Written problem: Convert the data below into a Markdown table with the columns Row and Line, one row per non-blank line, numbered in order. Cover all of the data.

(Item coordinate data)
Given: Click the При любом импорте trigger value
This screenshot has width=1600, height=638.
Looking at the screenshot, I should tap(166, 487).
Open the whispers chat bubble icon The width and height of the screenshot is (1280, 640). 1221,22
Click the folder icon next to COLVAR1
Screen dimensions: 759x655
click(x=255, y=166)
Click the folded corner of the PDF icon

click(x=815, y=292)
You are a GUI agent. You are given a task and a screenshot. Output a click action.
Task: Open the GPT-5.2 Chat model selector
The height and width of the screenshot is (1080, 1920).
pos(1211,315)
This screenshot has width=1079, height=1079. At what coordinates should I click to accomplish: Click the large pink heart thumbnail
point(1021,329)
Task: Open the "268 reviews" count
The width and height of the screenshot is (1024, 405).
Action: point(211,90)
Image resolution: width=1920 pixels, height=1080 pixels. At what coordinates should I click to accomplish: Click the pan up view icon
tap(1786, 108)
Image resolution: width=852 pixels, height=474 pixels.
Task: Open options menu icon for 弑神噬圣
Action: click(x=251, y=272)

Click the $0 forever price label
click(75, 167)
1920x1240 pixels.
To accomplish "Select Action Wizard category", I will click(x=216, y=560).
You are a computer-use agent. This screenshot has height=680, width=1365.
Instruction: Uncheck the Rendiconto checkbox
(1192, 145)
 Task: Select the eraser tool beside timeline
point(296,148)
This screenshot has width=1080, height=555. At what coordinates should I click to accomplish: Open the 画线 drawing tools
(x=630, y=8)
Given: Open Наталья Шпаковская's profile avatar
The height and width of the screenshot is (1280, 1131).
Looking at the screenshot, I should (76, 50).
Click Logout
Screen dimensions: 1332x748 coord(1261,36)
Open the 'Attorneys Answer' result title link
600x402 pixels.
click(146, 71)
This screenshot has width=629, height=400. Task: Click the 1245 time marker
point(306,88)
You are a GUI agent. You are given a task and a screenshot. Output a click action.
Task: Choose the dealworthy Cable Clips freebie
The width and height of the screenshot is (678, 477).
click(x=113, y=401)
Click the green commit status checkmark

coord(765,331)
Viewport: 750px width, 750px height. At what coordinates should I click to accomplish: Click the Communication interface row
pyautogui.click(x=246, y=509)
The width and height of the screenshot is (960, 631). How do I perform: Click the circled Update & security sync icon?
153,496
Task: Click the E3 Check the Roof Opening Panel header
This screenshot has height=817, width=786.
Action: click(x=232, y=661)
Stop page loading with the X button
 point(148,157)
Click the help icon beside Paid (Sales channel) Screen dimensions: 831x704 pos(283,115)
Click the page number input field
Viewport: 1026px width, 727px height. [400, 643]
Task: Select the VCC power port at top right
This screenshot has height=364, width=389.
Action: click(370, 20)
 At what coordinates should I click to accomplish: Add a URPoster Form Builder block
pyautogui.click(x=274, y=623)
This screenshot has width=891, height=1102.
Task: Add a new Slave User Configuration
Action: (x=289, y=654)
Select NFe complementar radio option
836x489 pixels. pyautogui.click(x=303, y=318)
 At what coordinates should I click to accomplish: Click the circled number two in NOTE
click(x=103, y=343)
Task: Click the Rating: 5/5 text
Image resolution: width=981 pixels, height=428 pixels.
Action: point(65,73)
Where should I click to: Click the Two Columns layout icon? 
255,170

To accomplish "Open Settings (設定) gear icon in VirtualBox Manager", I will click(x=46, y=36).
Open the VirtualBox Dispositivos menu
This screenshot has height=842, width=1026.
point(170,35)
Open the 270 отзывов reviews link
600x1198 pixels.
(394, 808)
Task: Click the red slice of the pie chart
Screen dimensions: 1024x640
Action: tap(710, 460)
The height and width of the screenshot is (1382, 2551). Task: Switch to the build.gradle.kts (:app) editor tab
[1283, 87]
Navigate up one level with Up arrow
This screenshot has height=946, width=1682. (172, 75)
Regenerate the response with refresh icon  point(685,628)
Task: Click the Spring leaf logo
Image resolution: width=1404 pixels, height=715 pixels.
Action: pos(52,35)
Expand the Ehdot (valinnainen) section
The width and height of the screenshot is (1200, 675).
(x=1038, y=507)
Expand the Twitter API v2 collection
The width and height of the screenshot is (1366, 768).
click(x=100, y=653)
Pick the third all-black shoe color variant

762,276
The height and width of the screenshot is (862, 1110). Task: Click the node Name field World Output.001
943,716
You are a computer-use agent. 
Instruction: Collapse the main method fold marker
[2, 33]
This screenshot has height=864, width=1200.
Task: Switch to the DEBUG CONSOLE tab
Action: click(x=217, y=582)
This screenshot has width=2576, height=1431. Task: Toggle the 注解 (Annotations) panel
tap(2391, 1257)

Output of the exercise:
| Row | Line |
|---|---|
| 1 | Given: Click the При любом импорте trigger value |
| 2 | This screenshot has width=1600, height=638. |
| 3 | Looking at the screenshot, I should tap(166, 487). |
| 4 | Open the whispers chat bubble icon The width and height of the screenshot is (1280, 640). 1221,22 |
| 5 | Click the folder icon next to COLVAR1 |
| 6 | Screen dimensions: 759x655 |
| 7 | click(x=255, y=166) |
| 8 | Click the folded corner of the PDF icon |
| 9 | click(x=815, y=292) |
| 10 | You are a GUI agent. You are given a task and a screenshot. Output a click action. |
| 11 | Task: Open the GPT-5.2 Chat model selector |
| 12 | The height and width of the screenshot is (1080, 1920). |
| 13 | pos(1211,315) |
| 14 | This screenshot has width=1079, height=1079. At what coordinates should I click to accomplish: Click the large pink heart thumbnail |
| 15 | point(1021,329) |
| 16 | Task: Open the "268 reviews" count |
| 17 | The width and height of the screenshot is (1024, 405). |
| 18 | Action: point(211,90) |
| 19 | Image resolution: width=1920 pixels, height=1080 pixels. At what coordinates should I click to accomplish: Click the pan up view icon |
| 20 | tap(1786, 108) |
| 21 | Image resolution: width=852 pixels, height=474 pixels. |
| 22 | Task: Open options menu icon for 弑神噬圣 |
| 23 | Action: click(x=251, y=272) |
| 24 | Click the $0 forever price label |
| 25 | click(75, 167) |
| 26 | 1920x1240 pixels. |
| 27 | To accomplish "Select Action Wizard category", I will click(x=216, y=560). |
| 28 | You are a computer-use agent. This screenshot has height=680, width=1365. |
| 29 | Instruction: Uncheck the Rendiconto checkbox |
| 30 | (1192, 145) |
| 31 |  Task: Select the eraser tool beside timeline |
| 32 | point(296,148) |
| 33 | This screenshot has width=1080, height=555. At what coordinates should I click to accomplish: Open the 画线 drawing tools |
| 34 | (x=630, y=8) |
| 35 | Given: Open Наталья Шпаковская's profile avatar |
| 36 | The height and width of the screenshot is (1280, 1131). |
| 37 | Looking at the screenshot, I should (76, 50). |
| 38 | Click Logout |
| 39 | Screen dimensions: 1332x748 coord(1261,36) |
| 40 | Open the 'Attorneys Answer' result title link |
| 41 | 600x402 pixels. |
| 42 | click(146, 71) |
| 43 | This screenshot has width=629, height=400. Task: Click the 1245 time marker |
| 44 | point(306,88) |
| 45 | You are a GUI agent. You are given a task and a screenshot. Output a click action. |
| 46 | Task: Choose the dealworthy Cable Clips freebie |
| 47 | The width and height of the screenshot is (678, 477). |
| 48 | click(x=113, y=401) |
| 49 | Click the green commit status checkmark |
| 50 | coord(765,331) |
| 51 | Viewport: 750px width, 750px height. At what coordinates should I click to accomplish: Click the Communication interface row |
| 52 | pyautogui.click(x=246, y=509) |
| 53 | The width and height of the screenshot is (960, 631). How do I perform: Click the circled Update & security sync icon? |
| 54 | 153,496 |
| 55 | Task: Click the E3 Check the Roof Opening Panel header |
| 56 | This screenshot has height=817, width=786. |
| 57 | Action: click(x=232, y=661) |
| 58 | Stop page loading with the X button |
| 59 |  point(148,157) |
| 60 | Click the help icon beside Paid (Sales channel) Screen dimensions: 831x704 pos(283,115) |
| 61 | Click the page number input field |
| 62 | Viewport: 1026px width, 727px height. [400, 643] |
| 63 | Task: Select the VCC power port at top right |
| 64 | This screenshot has height=364, width=389. |
| 65 | Action: click(370, 20) |
| 66 |  At what coordinates should I click to accomplish: Add a URPoster Form Builder block |
| 67 | pyautogui.click(x=274, y=623) |
| 68 | This screenshot has width=891, height=1102. |
| 69 | Task: Add a new Slave User Configuration |
| 70 | Action: (x=289, y=654) |
| 71 | Select NFe complementar radio option |
| 72 | 836x489 pixels. pyautogui.click(x=303, y=318) |
| 73 |  At what coordinates should I click to accomplish: Click the circled number two in NOTE |
| 74 | click(x=103, y=343) |
| 75 | Task: Click the Rating: 5/5 text |
| 76 | Image resolution: width=981 pixels, height=428 pixels. |
| 77 | Action: point(65,73) |
| 78 | Where should I click to: Click the Two Columns layout icon?  |
| 79 | 255,170 |
| 80 | To accomplish "Open Settings (設定) gear icon in VirtualBox Manager", I will click(x=46, y=36). |
| 81 | Open the VirtualBox Dispositivos menu |
| 82 | This screenshot has height=842, width=1026. |
| 83 | point(170,35) |
| 84 | Open the 270 отзывов reviews link |
| 85 | 600x1198 pixels. |
| 86 | (394, 808) |
| 87 | Task: Click the red slice of the pie chart |
| 88 | Screen dimensions: 1024x640 |
| 89 | Action: tap(710, 460) |
| 90 | The height and width of the screenshot is (1382, 2551). Task: Switch to the build.gradle.kts (:app) editor tab |
| 91 | [1283, 87] |
| 92 | Navigate up one level with Up arrow |
| 93 | This screenshot has height=946, width=1682. (172, 75) |
| 94 | Regenerate the response with refresh icon  point(685,628) |
| 95 | Task: Click the Spring leaf logo |
| 96 | Image resolution: width=1404 pixels, height=715 pixels. |
| 97 | Action: pos(52,35) |
| 98 | Expand the Ehdot (valinnainen) section |
| 99 | The width and height of the screenshot is (1200, 675). |
| 100 | (x=1038, y=507) |
| 101 | Expand the Twitter API v2 collection |
| 102 | The width and height of the screenshot is (1366, 768). |
| 103 | click(x=100, y=653) |
| 104 | Pick the third all-black shoe color variant |
| 105 | 762,276 |
| 106 | The height and width of the screenshot is (862, 1110). Task: Click the node Name field World Output.001 |
| 107 | 943,716 |
| 108 | You are a computer-use agent.  |
| 109 | Instruction: Collapse the main method fold marker |
| 110 | [2, 33] |
| 111 | This screenshot has height=864, width=1200. |
| 112 | Task: Switch to the DEBUG CONSOLE tab |
| 113 | Action: click(x=217, y=582) |
| 114 | This screenshot has width=2576, height=1431. Task: Toggle the 注解 (Annotations) panel |
| 115 | tap(2391, 1257) |